On histology evaluation, our study revealed about 18% glomeruli showed partial or global collapsed glomerular tufts. Microcytic dilatation was comparably more in our study than study of Ahuja et al., [6].
Remission was observed in 6 patients who presented with serum creatinine < 2mg/dl and chronic changes of tubular atrophy/ interstitial fibrosis of grade t1 i1 whereas with more intense injury and higher serum creatinine, there was limited recovery. Similar observation was also reported by other authors [3,13,16]. However, ESRD was not correlated with age and gender.

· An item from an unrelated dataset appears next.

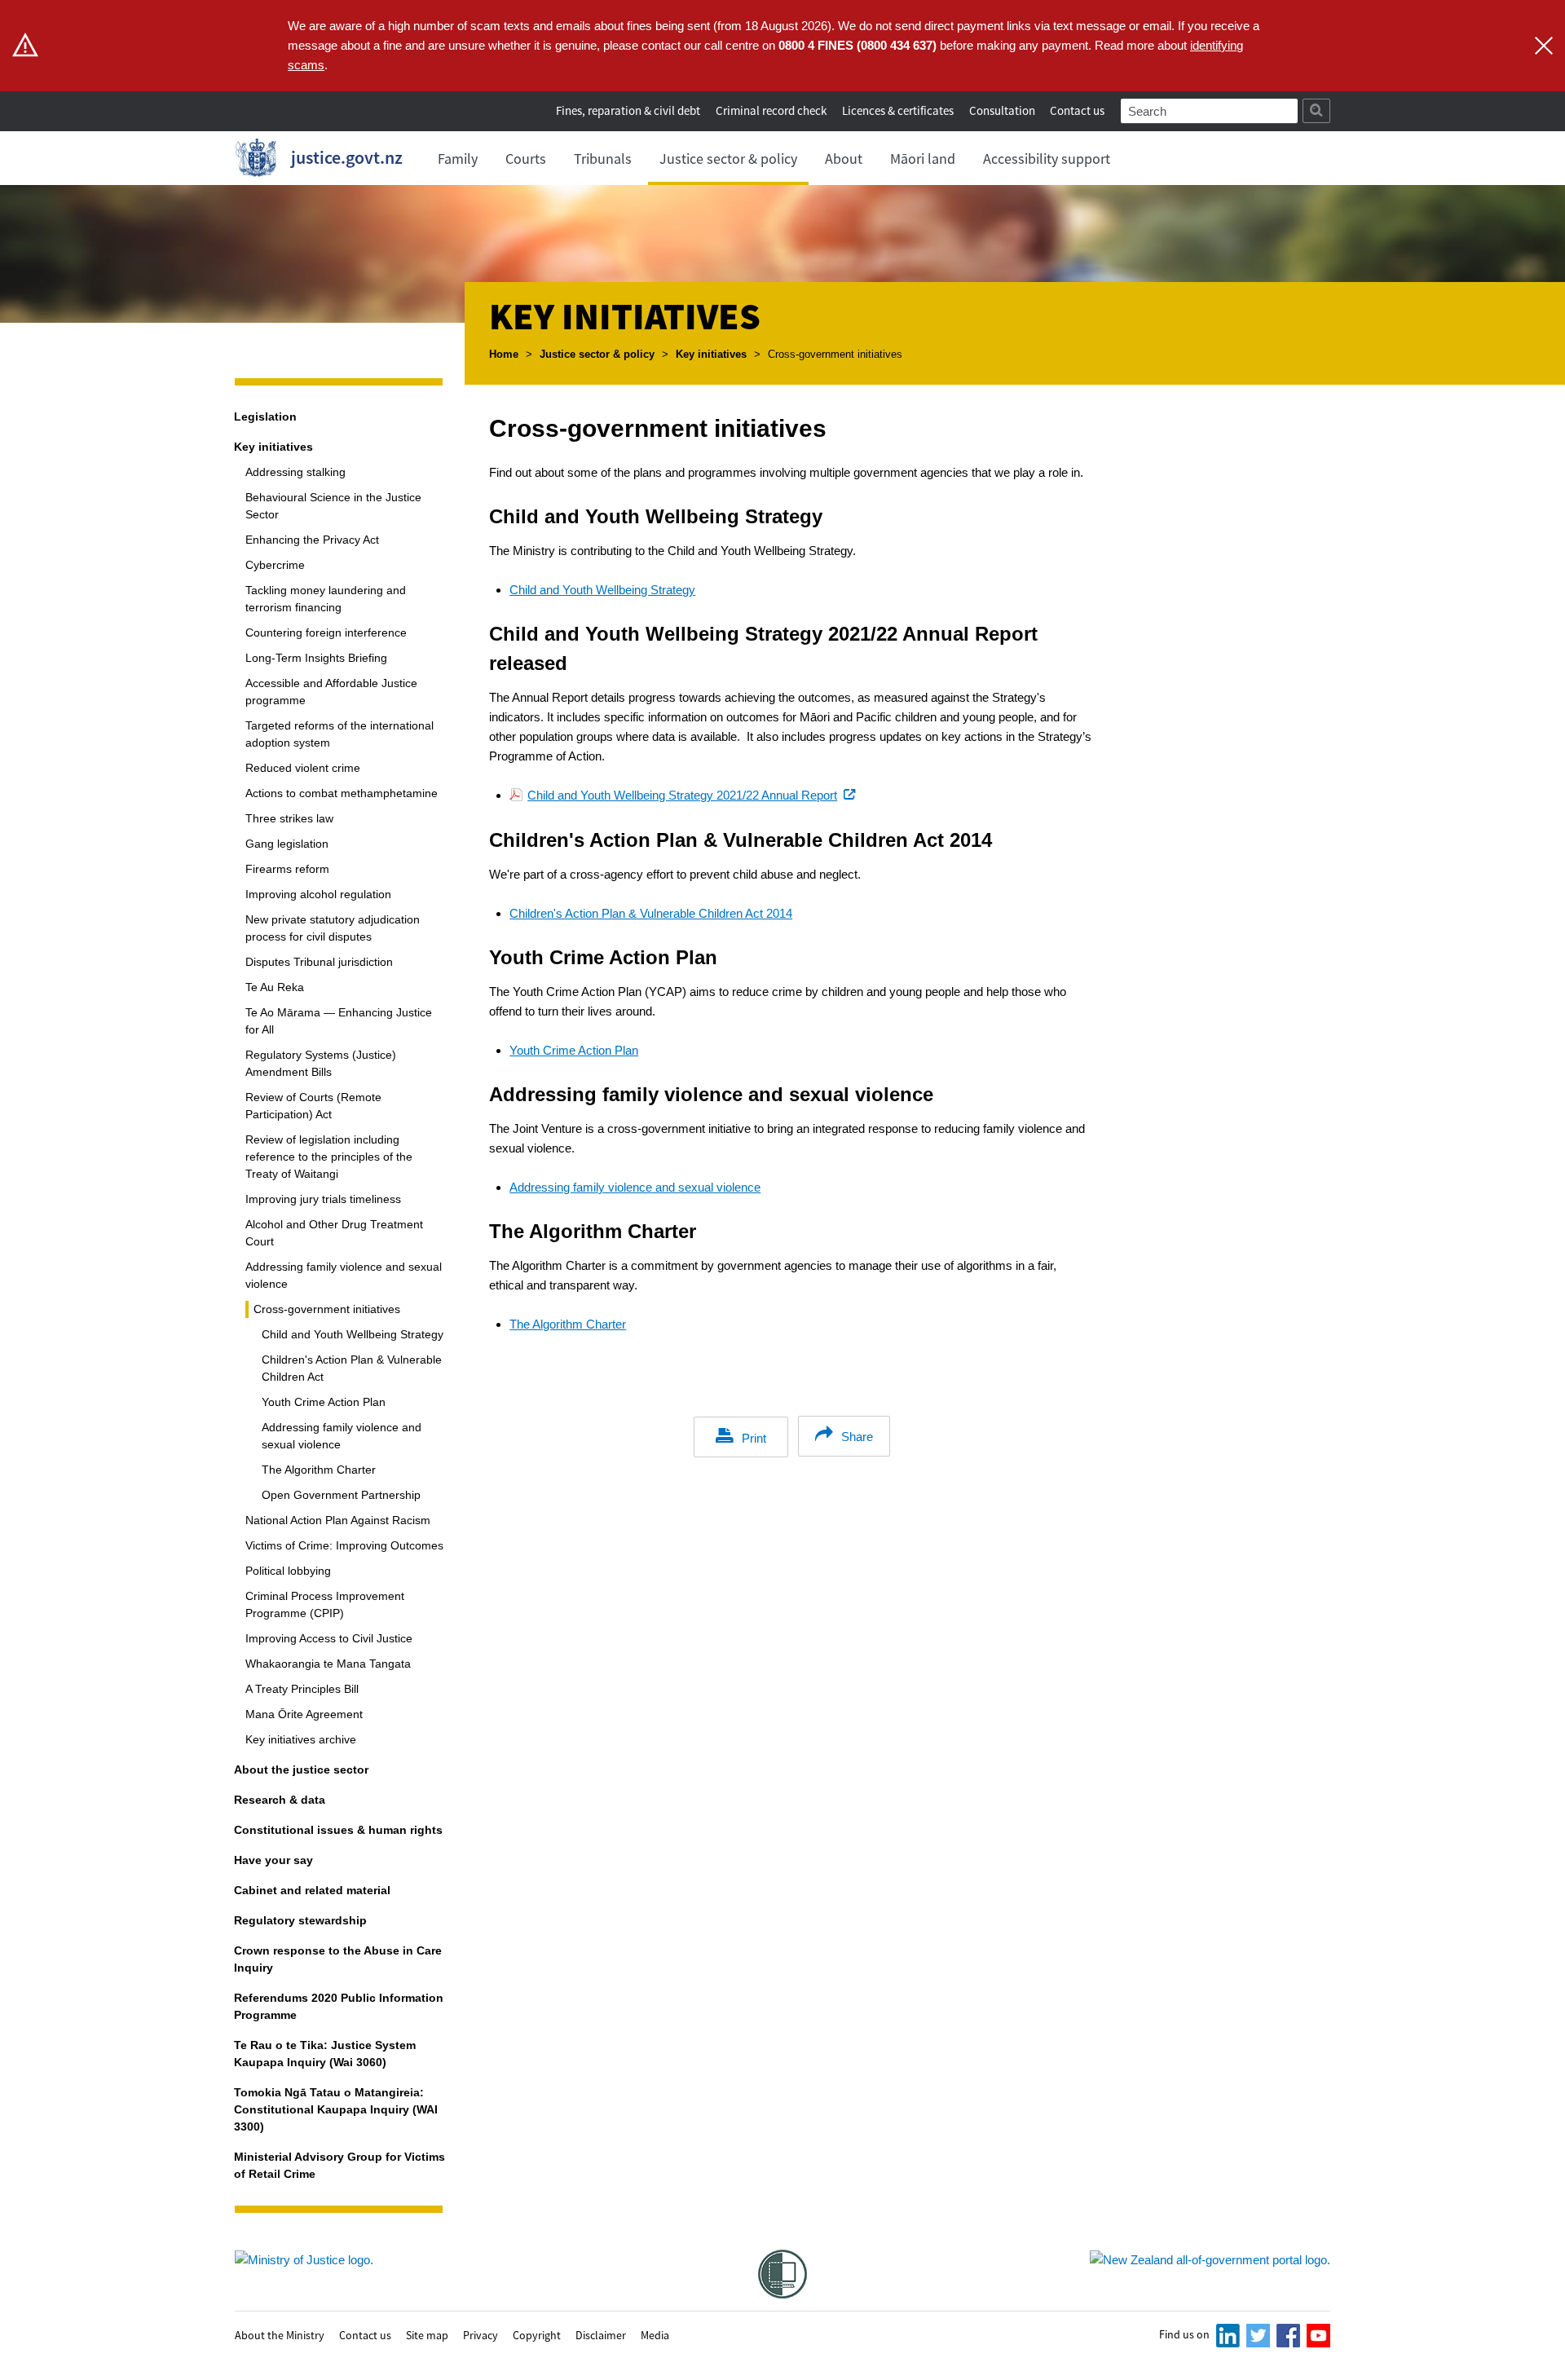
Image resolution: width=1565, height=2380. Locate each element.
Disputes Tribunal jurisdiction (319, 961)
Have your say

The pathogenesis of CG involves visceral cell injury leading to cell cycle dysregulation and proliferative phenotype. Loss of maturity markers like podocalyxin, synaptopodin and loss of WT1 along with re-expression of early podocyte marker (PAX2 and cytokeratin) along with proliferation marker KI-67, indicates dysregulation of phenotype.
Limitation
We could not compare adult CG with CG in children due to unequal data and small sample size of pediatric biopsies. However interesting observation of CG in children emerges that CG was encountered in this age group inspite of absence of haematuria and hypertension. We could not correlate the histology with extent of hypertension and serum creatinine. Perhaps studies correlating renal damage in terms of CG with interstitial fibrosis, tubular atrophy and clinical extent of hypertension and serum creatinine may prove useful. The present study has main focus on histology findings, future studies including clinical management will be helpful.
Conclusion
Idiopathic CG is a morphological pattern of grave podocyte injury with poor prognosis. However there are chances of remission/recovery if the tubular atrophy and interstitial fibrosis are of grades ≤ t1 i1.